Humphrey Jennings (1907 – 1950) was a photographer, stage designer, poet and literary critic who became one of Britain’s most influential documentary film-makers, making his name with a series of government-funded black and white propaganda films during the war, the most famous of which, Fires Were Started, is one of five contained in this new DVD, the second of three volumes collecting together all of his film-work.
Many people may not know these films but will certainly have seen clips from them – instantly recognisable – in programmes about life in Britain during the Second World War. The crisp, beautiful pastoral imagery, the dramatic reconstruction of fireman on a burning roof during the Blitz, Spitfires high in the sky above Kent orchards, Welsh miners at work or singing in choirs. The skilful juxtaposition of the rural with the industrial, with street life and playground songs, was largely invented by Jennings, a passionate man influenced by Surrealism, English mythology and history (and Welsh and Scottish too), and with an abiding love of music – whether classical, religious, folk or dance-hall – which he used expertly to counterpoint what was happening on the screen.
In the first short film on this compilation, The Heart of Britain (1941), he consciously used German music – Beethoven, Handel, Mozart – to point up the richness of German culture before its descent into utter madness. Anybody who has watched television at any time over the past fifty years will have seen excerpts from his filming of Myra Hess playing Mozart in the National Gallery during her famous lunchtime concerts held during the war. In all his films at some point everyone is singing. The five films included here are: The Heart of Britain (1941, 9 mins), Words for Battle (1941, 8 mins), Listen to Britain (1941, 20 mins), Fires Were Started (1943, 65 mins) and The Silent Village (1943, 36 mins).
It is this last film, The Silent Village, which for me is the most extraordinary and harrowing, and the only one I had not seen before. In 1942 an attempt was made on the life of SS officer Reinhard Heydrich in the Czechoslovakian mining village of Lidice. The retribution was instant and appalling. All the men of the village were lined up and shot, all the women sent to concentration camps, and their children deported. The village was then razed to the ground, in the attempt to obliterate its name and history. Across the world, people planted Lidice memorial gardens – there’s one in my local churchyard of St John’s Hackney – or named streets or buildings after the destroyed village. Jennings boldly transposed the story to a Welsh mining village, Cwmgiedd, and with the co-operation of the miners and their families, symbolically re-enacted the atrocity. However, the film dwelt on the communal spirit of the Welsh miners, established in shots of the sturdy chapel, the choral singing, the union committee meetings where workers unselfconsciously addressed each other as comrade, and, once again, the school playground where the children hop and skip, until the day they are lined up by the occupying soldiers and led away. It was a most chilling imagining of ‘it couldn’t happen here’.

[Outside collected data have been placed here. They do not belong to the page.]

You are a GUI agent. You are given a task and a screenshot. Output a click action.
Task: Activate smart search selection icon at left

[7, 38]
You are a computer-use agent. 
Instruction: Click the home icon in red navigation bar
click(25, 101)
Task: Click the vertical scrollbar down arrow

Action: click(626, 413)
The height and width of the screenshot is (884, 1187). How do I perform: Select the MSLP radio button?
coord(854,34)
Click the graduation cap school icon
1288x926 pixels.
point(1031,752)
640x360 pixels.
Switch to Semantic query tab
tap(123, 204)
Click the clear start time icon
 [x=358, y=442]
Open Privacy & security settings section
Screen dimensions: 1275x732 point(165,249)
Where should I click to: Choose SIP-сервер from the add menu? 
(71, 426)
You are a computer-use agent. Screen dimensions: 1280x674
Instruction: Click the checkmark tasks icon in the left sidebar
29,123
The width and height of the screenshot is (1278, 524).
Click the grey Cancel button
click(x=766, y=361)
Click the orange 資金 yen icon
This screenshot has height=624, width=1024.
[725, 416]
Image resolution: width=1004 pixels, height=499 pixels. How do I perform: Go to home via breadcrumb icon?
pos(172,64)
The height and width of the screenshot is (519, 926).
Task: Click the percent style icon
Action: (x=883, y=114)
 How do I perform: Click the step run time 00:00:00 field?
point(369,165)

It is easy to admire the immense technical and imaginative skill which Jennings exhibited in these dramatic and heart-wrenching documentaries, which clearly influenced other war-time films such as Alberto Cavalcanti’s 1942, Went the Day Well, and Powell & Pressburger’s 1944, A Canterbury Tale, two all-time favourites. But watching them today, they raise all kinds of anxieties about what has been lost in the way of human solidarity and steadfastness in a world in which economists and politicians insist that the only consistent human motive in society is private choice. These amazing films remind us of a time when ‘we are all in this together’ meant what it said.